Comptroller Thomas DiNapoli said his findings show municipalities face "staggering" needs to repairs its bridges.
Three quarter of repairs are in New York City: $20.4 billion of the $27.4 billion estimated for all local bridges.
The report found some good news: The number of “structurally deficient” locally-owned bridges has declined in recent years.
Nonetheless, the report comes at a time of uncertainty for state and local governments as Congress and President Trump consider changes to infrastructure aid.
“Local communities are facing a big price tag for maintaining and repairing bridges,” DiNapoli said in a statement. “These structures are aging and the cost for repairs will likely only increase over time."
Local governments, mostly counties, own 8,834 out of 17,462 bridges in New York, carrying average daily traffic of 33 million vehicles.
It has 610 bridges, the report said, and they are among the most trafficked outside New York City. But it had just 59 "structurally deficient" bridges, or 10 percent of its inventory, the report found.
Counties with the highest percentage of structurally deficient local bridges were three small counties: Seneca at 35 percent, Cayuga at 28 percent and Hamilton at 24 percent. Ontario County ranked low with just 8 percent of its bridges in the category.
The highest number of "structurally deficient" local bridges were located in New York City at 86, followed by the counties of Erie at 52; Ulster at 46 and Steuben at 40.
Overall, nearly 13 percent of locally-owned bridges are labeled "structurally deficient" compared to 9 percent of state-owned bridges, the report found.
The worst were town-owned bridges, with 18 percent of them to be structurally deficient.
A “structurally deficient” bridge -- a federal label -- means it is still safe to drive on, but have load-bearing elements in poor condition or are prone to repeated flooding.
Still, the number of bridges in the category has dropped from 17 percent since 2002, the report said.
In the category of "functionally obsolete” bridges -- those that are not structurally unsound, but do not meet current design standards -- the mid-Hudson Valley had the third most at 27 percent of them, behind the city and Long Island.
The cost to repair local bridges is just a piece of the statewide repairs needed, DiNapoli noted.
With nearly 17,500 highway bridges in New York, the needed repairs total $75 billion when state-owned bridges are included, according to the U.S. Department of Transportation's Federal Highway Administration National Bridge Inventory.
DiNapoli said municipalities face financial challenges to fund bridge repairs because they are generally responsible for the upkeep, but can get state and federal aid.
The problem, he said, is that state aid for some infrastructure programs has remained flat in recent year, though the state last year created the BRIDGE NY program that provided $200 million to fund 132 local bridges and culvert projects.

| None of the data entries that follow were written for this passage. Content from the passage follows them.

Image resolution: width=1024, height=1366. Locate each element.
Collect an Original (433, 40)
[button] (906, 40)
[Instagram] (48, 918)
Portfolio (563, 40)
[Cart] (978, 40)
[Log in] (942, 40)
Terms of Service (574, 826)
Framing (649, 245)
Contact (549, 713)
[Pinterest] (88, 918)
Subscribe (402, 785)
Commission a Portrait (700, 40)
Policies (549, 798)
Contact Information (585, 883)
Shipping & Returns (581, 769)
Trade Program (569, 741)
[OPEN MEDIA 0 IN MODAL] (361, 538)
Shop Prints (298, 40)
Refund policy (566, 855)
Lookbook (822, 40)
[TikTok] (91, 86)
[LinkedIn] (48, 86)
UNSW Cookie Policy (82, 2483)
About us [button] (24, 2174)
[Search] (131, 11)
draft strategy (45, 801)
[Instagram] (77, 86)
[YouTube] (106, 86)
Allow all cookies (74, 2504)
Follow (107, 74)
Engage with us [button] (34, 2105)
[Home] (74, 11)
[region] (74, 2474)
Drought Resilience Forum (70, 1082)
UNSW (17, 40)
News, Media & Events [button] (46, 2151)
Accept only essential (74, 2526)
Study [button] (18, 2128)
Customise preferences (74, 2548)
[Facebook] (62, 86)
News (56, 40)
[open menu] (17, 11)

The Federal Highway Administration can also cover up to 80 percent of eligible costs for bridge repairs, leaving the state and local governments to come up with rest.

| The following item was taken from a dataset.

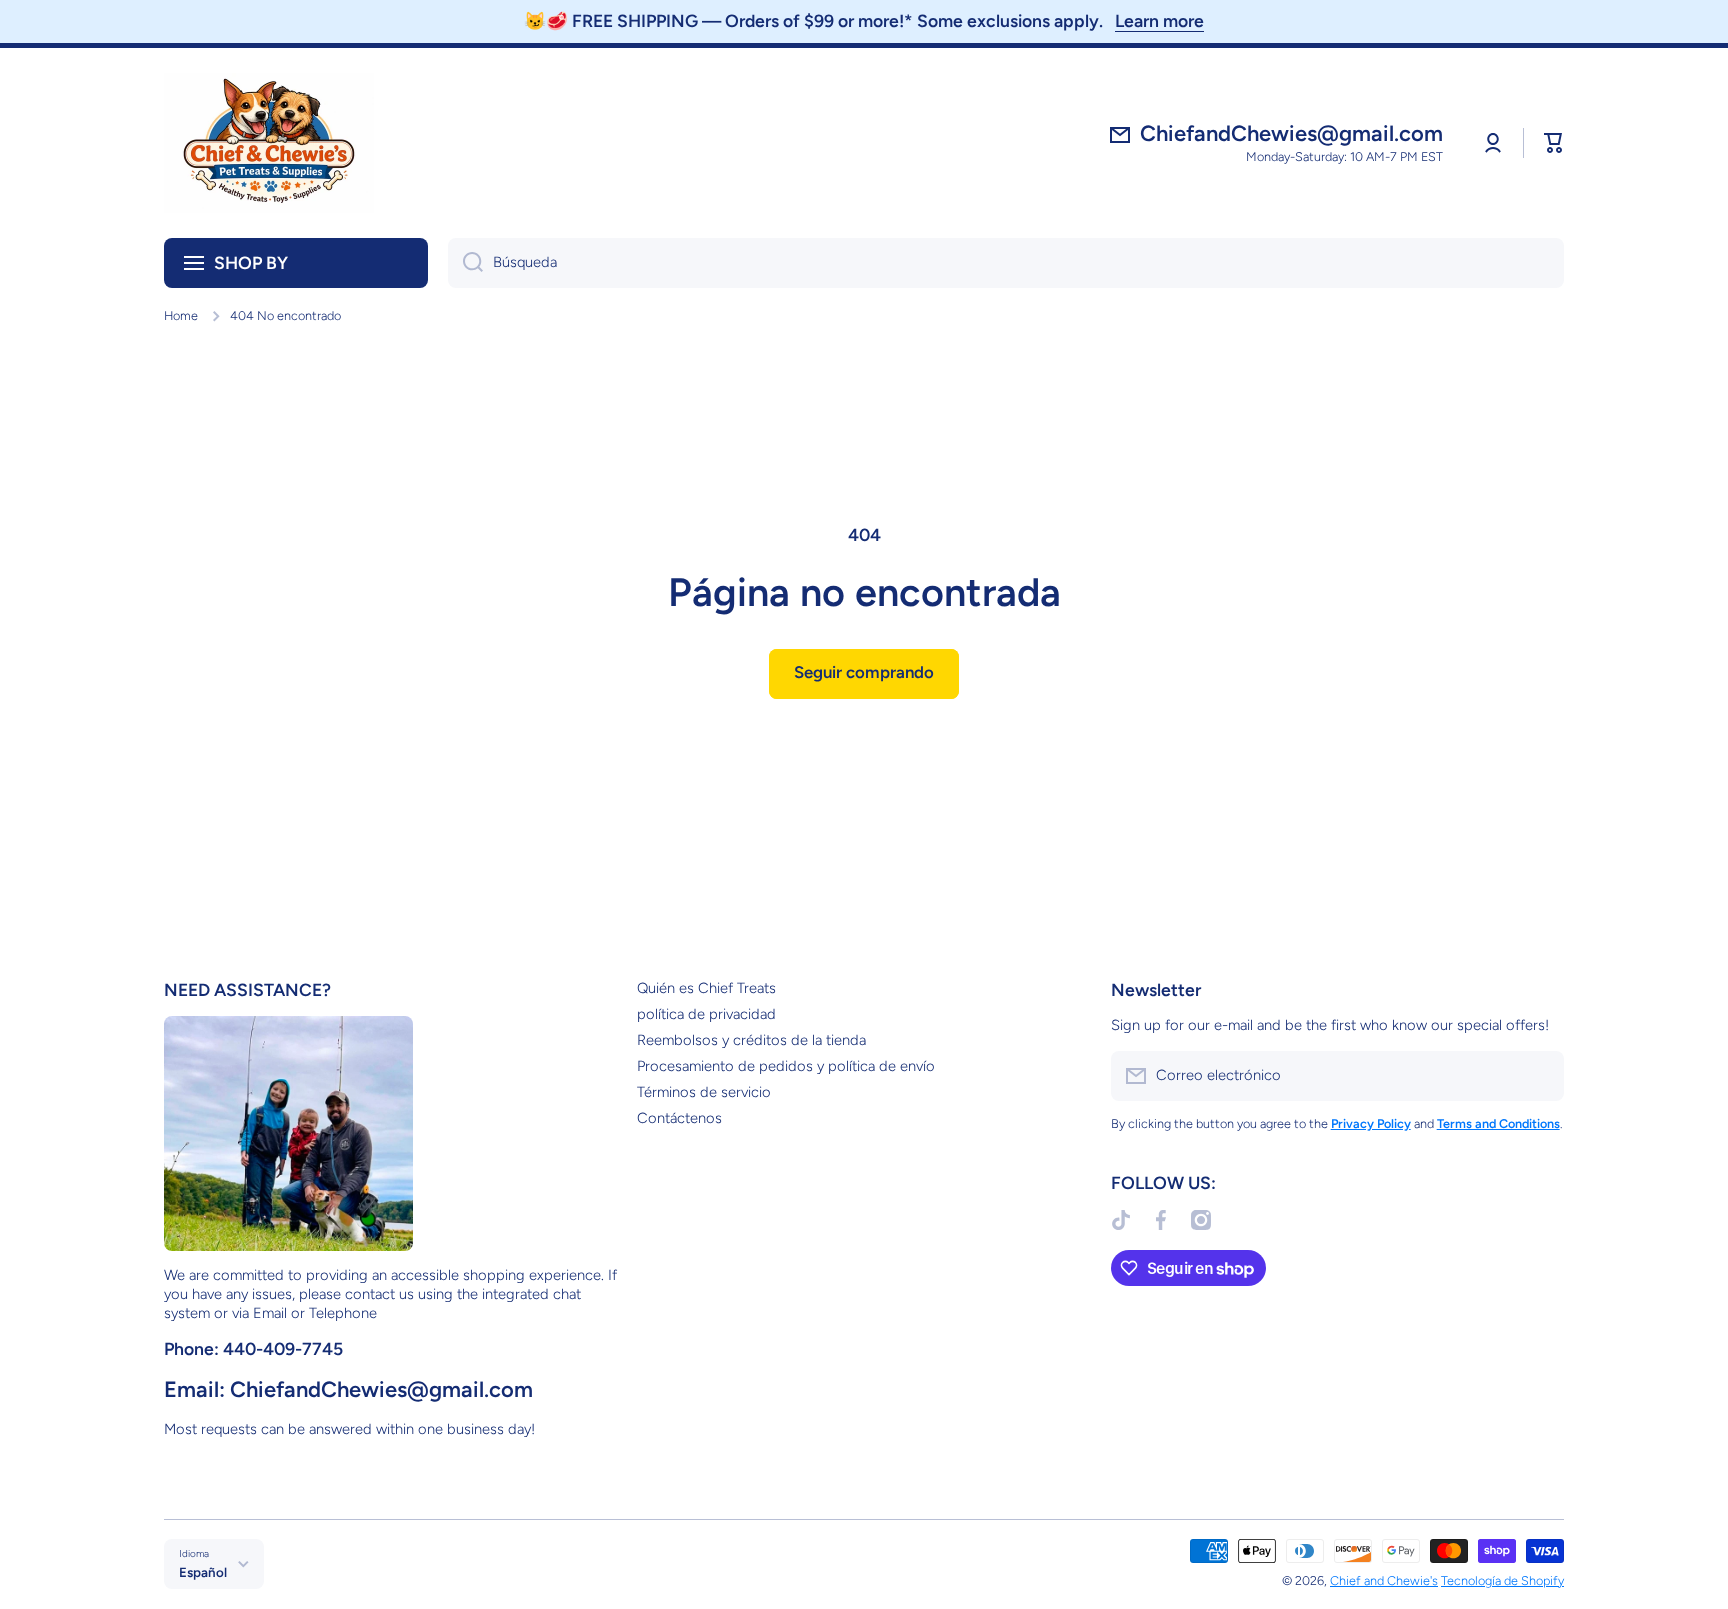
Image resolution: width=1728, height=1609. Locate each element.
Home (181, 315)
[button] (1554, 143)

There are also emergency-relief funding if bridges are damaged in major storms.
In the Western New York region alone, local governments would need to find more than $1 billion to repair all of their bridges. Much of that burden would fall on counties.
Joseph Lorigo, the Erie County Legislature's Majority Leader, read the report on Tuesday afternoon and called for a boost in infrastructure funding in the county's 2018 budget.

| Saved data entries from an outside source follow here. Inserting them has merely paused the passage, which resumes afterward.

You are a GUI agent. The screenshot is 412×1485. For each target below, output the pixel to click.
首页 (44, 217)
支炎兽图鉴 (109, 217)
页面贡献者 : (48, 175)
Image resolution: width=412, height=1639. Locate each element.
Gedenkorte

"It's gonna take money. But that's the money that helps create jobs, that helps grows the economy," Lorigo said. "That's where we need to be investing our money."
The county has indeed spent millions of dollars repairing bridges over the past few years. Some bridge replacement projects can cost more than $2 billion per bridge, according to the county's Department of Public Works commissioner. In April, the county executive released a list of 2017 projects.